Supplied information START

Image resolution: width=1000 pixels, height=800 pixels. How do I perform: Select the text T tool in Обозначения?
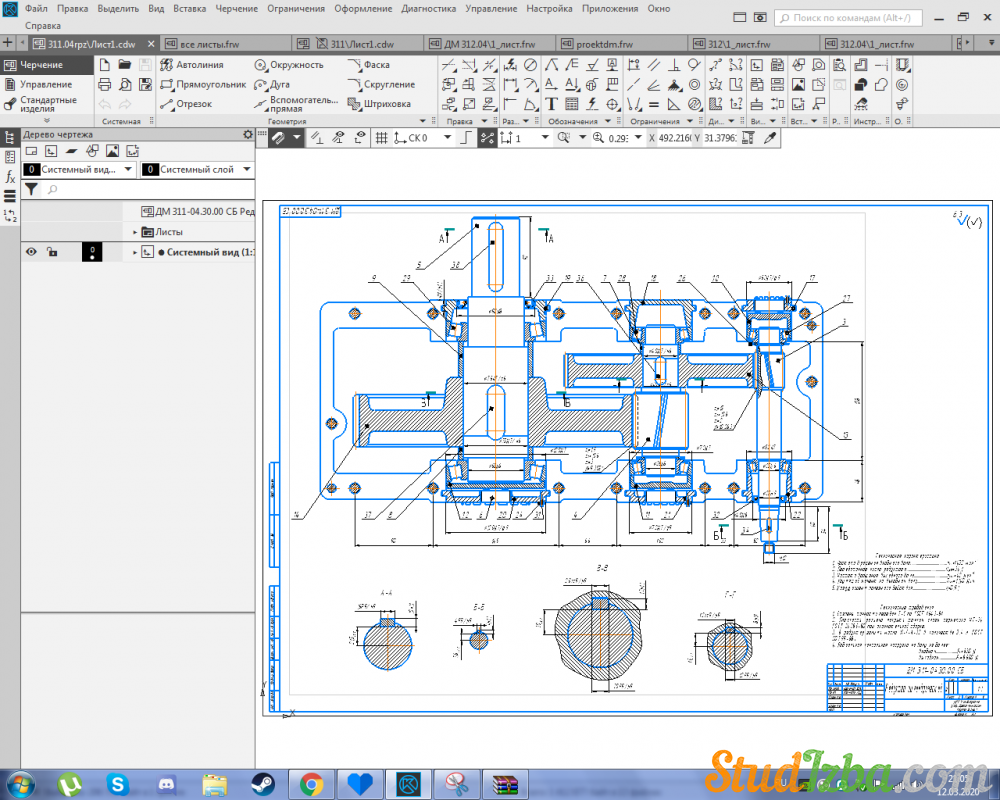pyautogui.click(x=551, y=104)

Supplied information END
Supplied information START

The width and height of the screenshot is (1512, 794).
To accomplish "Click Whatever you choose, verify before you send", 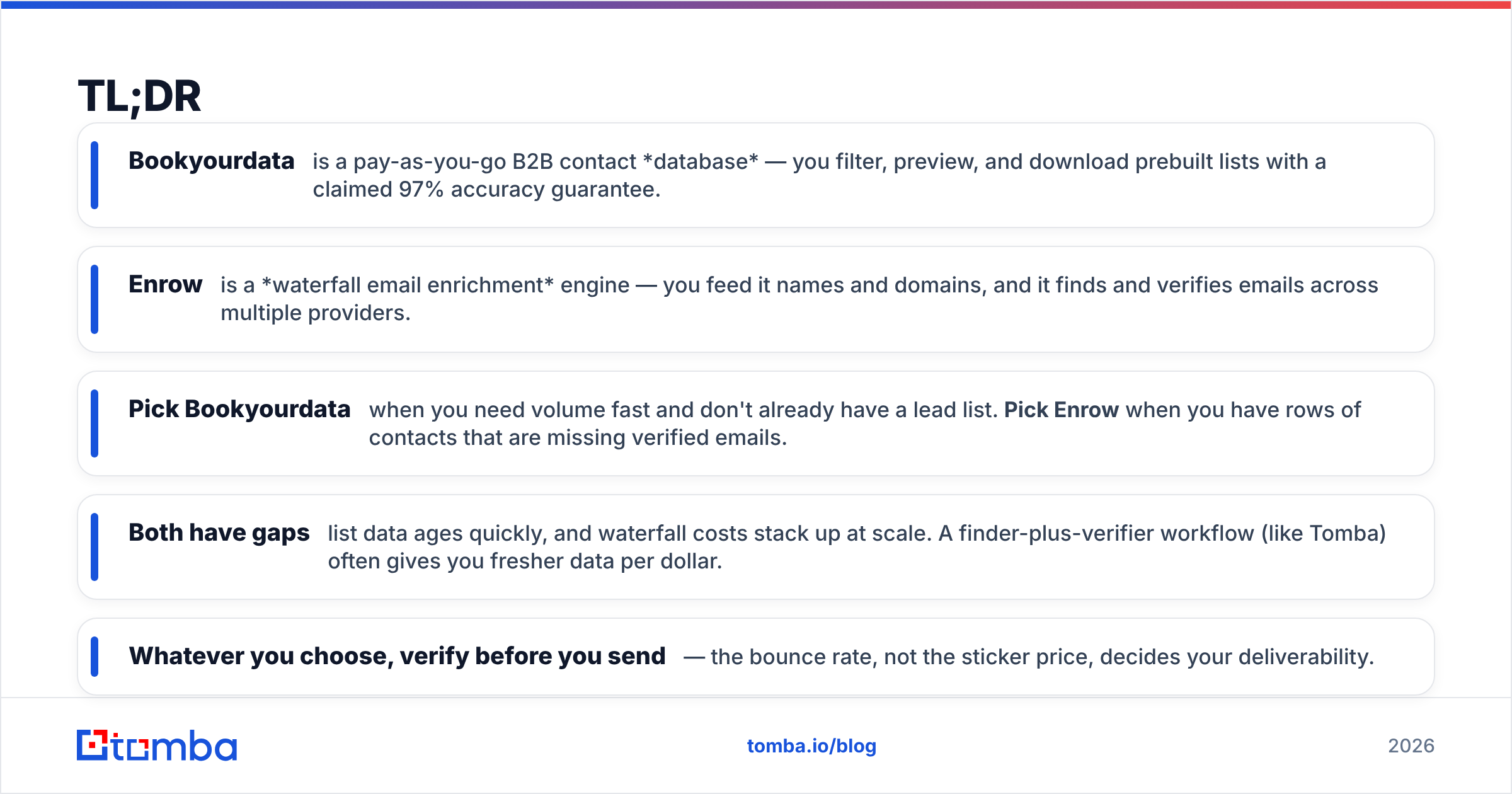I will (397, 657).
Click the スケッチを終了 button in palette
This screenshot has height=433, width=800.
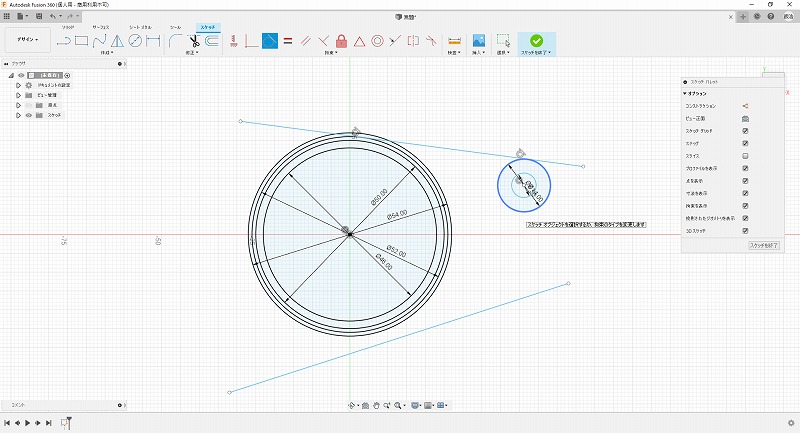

Supplied information END
Supplied information START

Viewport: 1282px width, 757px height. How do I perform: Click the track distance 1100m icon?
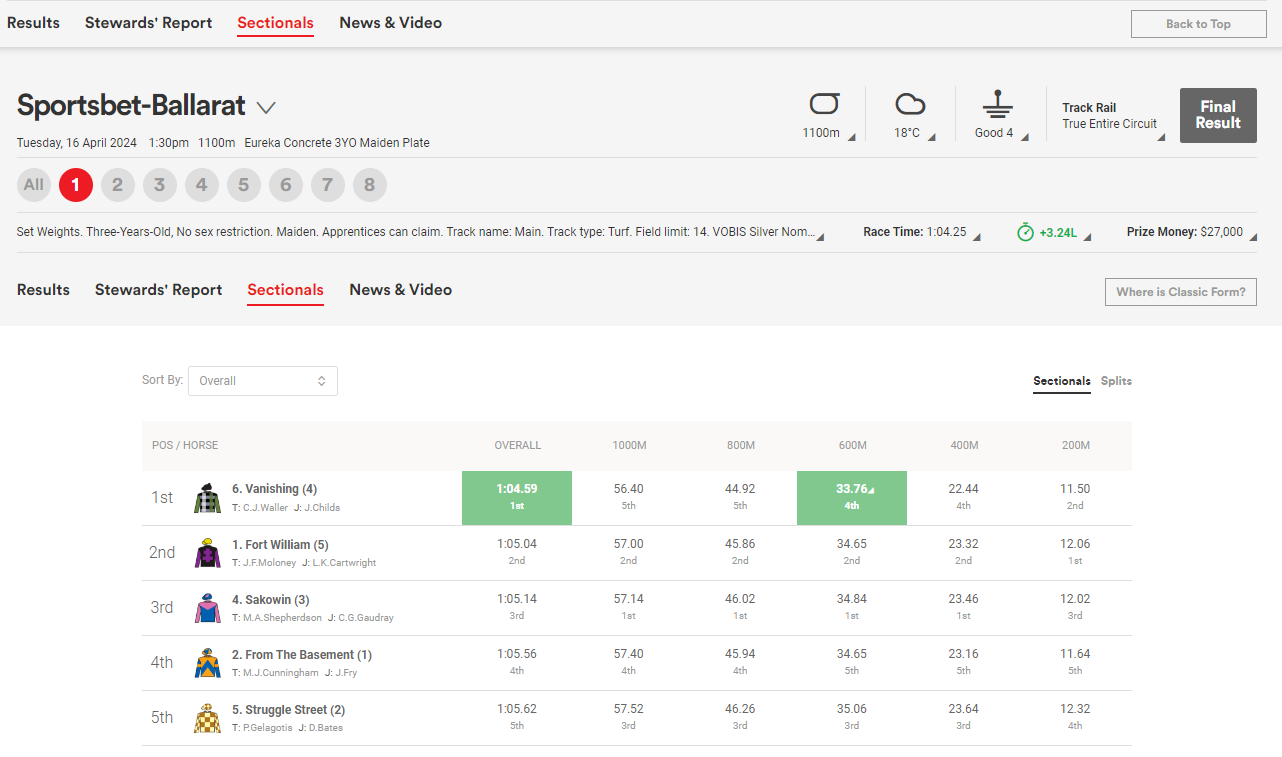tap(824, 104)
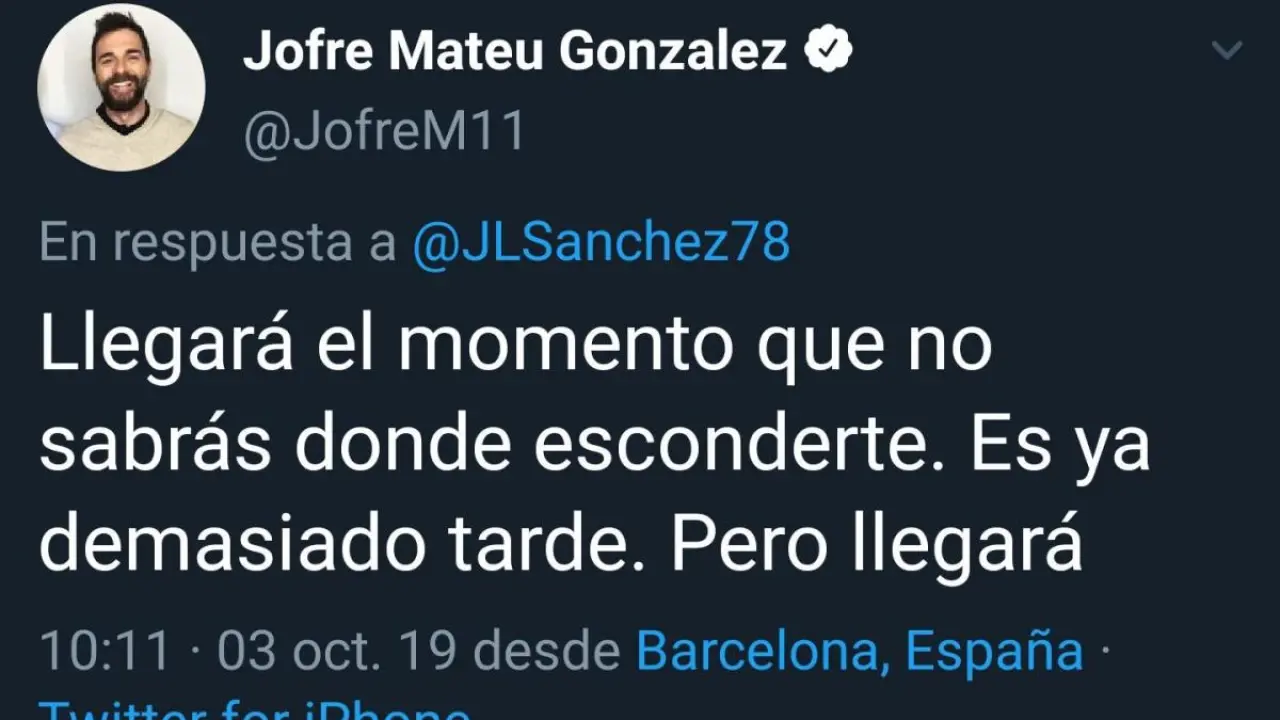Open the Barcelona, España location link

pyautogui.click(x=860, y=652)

Supplied information END

◆ **Work task**: Restate word for word the entries above from the line with "Click the スケッチを終了 button in palette" through the line with "This screenshot has height=433, width=800.", inclusive, leaving out everything else.

◆ **Response for this exercise**:
Click the スケッチを終了 button in palette
This screenshot has height=433, width=800.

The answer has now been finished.